Desire! [A Varsouviana]
nytheatre.com review by Martin Denton
November 29, 2012
With Desire! [A Varsouviana], James Presson, Patrick Fleury, Rachel Buethe, and Jenna Grossano, the artists who wrote and directed this piece for the ambitious and smart young theatre company Less Than Rent treat A Streetcar Named Desire as a canonical classic, akin to a Shakespeare play... and they've adapted and cut and contemporized to make it meaningful and accessible to an audience their own age (early 20s), the way that dozens of indie companies tackle the Bard's work every season.
It's something I've not seen done to Williams: this is not a deconstruction a la Ivo van Hove, but rather a faithful rendition mashed up with some contextual material and delivered as something new and fresh. It works.
The conceit of Desire! is that we are watching Williams the playwright in the midst of a sort of fever dream, as he both births his most famous play and wrestles with his own guilt and anguish over his treatment of a lost lover and his beloved sister, who is about to be lobotomized by their mother. Streetcar spins out, abridged but still full-bodied, with its key themes perhaps even more illuminated that ever. And interspersed with these "sampled" scenes (to use a term that Presson gave me) are scenes of the playwright agonizing over his creation and his own tribulations.
I've read and seen Streetcar a lot of times in my life, and I have my own ideas about what it means; I can't say that Desire! ultimately changed my mind about them as it put forth its interesting thesis about how/why Williams meshed his life with his art. But the art itself is realized boldly and beautifully in this production. Presson, Fleury, and Buethe have edited the script brilliantly, and Grossano's direction is at once refreshingly unfamiliar and joltingly clear.
Further, this production features excellent performances of roles that are ingrained in many people's consciousness. Buethe, in a pink wig and trendy short skirts and tall shoes, brings Blanche into the 21st century; she's a meaner, less refined, and less restrained version of the character than we're used to. Nicole Ventura is matter-of-fact and very much in control as Stella, while Cory Asinofsky makes Mitch less buttoned-up and more hypocritical than usual. Bianca Crudo makes more of downstairs neighbor Eunice than any actress I've seen. The revelatory performance, though, is Fleury's, as Stanley: down-to-earth, honest, direct, and brutal, he shows us why he's admired in his neighborhood, loved by his wife, and successful in his work. Fleury doesn't make him likeable so much as entirely empathetic and relatable; in many ways, we see the play through his eyes in spite of his playwright's intention.
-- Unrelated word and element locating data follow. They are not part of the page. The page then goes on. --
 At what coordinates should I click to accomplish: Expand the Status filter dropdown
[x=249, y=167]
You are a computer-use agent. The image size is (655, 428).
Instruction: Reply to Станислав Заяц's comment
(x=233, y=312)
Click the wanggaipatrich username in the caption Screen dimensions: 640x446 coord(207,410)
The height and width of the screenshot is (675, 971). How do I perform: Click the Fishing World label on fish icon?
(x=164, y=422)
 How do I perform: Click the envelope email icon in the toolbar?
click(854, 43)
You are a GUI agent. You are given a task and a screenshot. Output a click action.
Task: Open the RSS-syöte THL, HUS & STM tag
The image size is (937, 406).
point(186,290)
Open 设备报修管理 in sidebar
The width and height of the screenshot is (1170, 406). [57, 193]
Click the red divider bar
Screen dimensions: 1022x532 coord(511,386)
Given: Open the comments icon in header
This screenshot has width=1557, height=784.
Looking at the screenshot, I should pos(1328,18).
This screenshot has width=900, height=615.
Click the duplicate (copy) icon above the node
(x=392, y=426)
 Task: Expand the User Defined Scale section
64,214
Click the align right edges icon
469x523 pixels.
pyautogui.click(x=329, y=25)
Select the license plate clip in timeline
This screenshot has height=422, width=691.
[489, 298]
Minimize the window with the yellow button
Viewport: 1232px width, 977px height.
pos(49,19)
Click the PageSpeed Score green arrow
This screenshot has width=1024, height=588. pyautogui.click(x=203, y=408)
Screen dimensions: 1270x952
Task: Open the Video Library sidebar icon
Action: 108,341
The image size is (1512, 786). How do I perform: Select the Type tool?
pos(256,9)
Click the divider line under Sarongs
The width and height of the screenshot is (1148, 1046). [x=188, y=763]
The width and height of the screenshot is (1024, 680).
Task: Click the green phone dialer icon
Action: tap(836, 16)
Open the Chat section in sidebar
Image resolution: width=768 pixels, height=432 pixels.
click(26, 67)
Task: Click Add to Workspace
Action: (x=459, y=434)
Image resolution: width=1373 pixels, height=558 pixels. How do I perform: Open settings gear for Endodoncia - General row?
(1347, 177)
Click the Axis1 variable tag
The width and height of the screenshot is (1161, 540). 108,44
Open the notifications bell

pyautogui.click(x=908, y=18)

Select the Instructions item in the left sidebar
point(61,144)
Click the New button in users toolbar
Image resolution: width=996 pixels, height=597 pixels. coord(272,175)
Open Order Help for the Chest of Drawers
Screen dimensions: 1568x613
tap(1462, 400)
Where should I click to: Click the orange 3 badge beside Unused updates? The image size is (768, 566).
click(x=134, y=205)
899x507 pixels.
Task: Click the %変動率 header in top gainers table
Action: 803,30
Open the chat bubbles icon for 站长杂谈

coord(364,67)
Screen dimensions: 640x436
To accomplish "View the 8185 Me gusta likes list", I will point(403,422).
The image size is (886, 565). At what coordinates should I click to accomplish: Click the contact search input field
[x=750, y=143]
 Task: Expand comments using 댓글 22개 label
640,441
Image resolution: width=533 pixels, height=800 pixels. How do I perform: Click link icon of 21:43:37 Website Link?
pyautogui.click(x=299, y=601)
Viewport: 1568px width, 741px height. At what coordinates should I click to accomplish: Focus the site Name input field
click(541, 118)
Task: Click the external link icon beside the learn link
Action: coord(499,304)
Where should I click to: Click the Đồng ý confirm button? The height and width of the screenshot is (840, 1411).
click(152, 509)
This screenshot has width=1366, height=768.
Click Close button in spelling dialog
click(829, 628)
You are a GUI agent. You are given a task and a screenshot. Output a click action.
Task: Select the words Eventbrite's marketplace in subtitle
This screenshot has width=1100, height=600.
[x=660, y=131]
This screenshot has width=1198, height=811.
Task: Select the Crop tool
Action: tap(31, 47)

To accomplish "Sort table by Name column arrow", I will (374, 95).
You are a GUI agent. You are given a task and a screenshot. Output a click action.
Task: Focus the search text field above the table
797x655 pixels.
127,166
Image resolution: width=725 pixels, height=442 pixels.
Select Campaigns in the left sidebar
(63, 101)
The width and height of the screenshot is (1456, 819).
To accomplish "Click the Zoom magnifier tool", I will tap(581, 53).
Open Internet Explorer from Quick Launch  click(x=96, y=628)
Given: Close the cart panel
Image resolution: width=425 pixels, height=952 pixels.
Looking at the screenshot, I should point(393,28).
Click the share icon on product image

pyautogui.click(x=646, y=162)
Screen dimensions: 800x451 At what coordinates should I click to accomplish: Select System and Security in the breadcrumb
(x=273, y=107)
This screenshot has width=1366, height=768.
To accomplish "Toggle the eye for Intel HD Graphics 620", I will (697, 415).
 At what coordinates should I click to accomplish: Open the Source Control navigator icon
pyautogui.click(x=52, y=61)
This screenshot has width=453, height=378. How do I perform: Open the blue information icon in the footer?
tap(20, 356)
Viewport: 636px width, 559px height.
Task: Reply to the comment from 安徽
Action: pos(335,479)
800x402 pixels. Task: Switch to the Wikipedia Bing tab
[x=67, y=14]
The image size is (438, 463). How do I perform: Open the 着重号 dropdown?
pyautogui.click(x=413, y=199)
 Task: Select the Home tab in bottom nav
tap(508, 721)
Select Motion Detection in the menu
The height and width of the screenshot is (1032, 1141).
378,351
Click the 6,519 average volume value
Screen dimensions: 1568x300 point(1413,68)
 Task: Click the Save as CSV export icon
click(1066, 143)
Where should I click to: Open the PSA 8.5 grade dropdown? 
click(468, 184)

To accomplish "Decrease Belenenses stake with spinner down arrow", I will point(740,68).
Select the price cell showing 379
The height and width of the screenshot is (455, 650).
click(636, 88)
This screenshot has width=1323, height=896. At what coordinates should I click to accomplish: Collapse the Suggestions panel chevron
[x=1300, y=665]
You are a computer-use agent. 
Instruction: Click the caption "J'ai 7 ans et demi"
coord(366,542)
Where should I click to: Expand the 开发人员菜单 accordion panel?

Presson plays the omnipresent Williams, conjuring our memory of him rather cannily; I thought of his similarity to the real Tennessee much more than I ever thought of Brando or Leigh—tribute to the level of craft of this production.
Desire! is also distinguished by lots of music, spun live by DJ Dan Geggatt, and dancing, choreographed by Jennifer Delac, giving the show a pulsing energy that contributes quite a lot to its cathartic nature.
After reading, seeing, and living with Streetcar for decades, it's hard for me to come to it with fresh eyes. But Desire! makes it feel newer than it's felt for me before.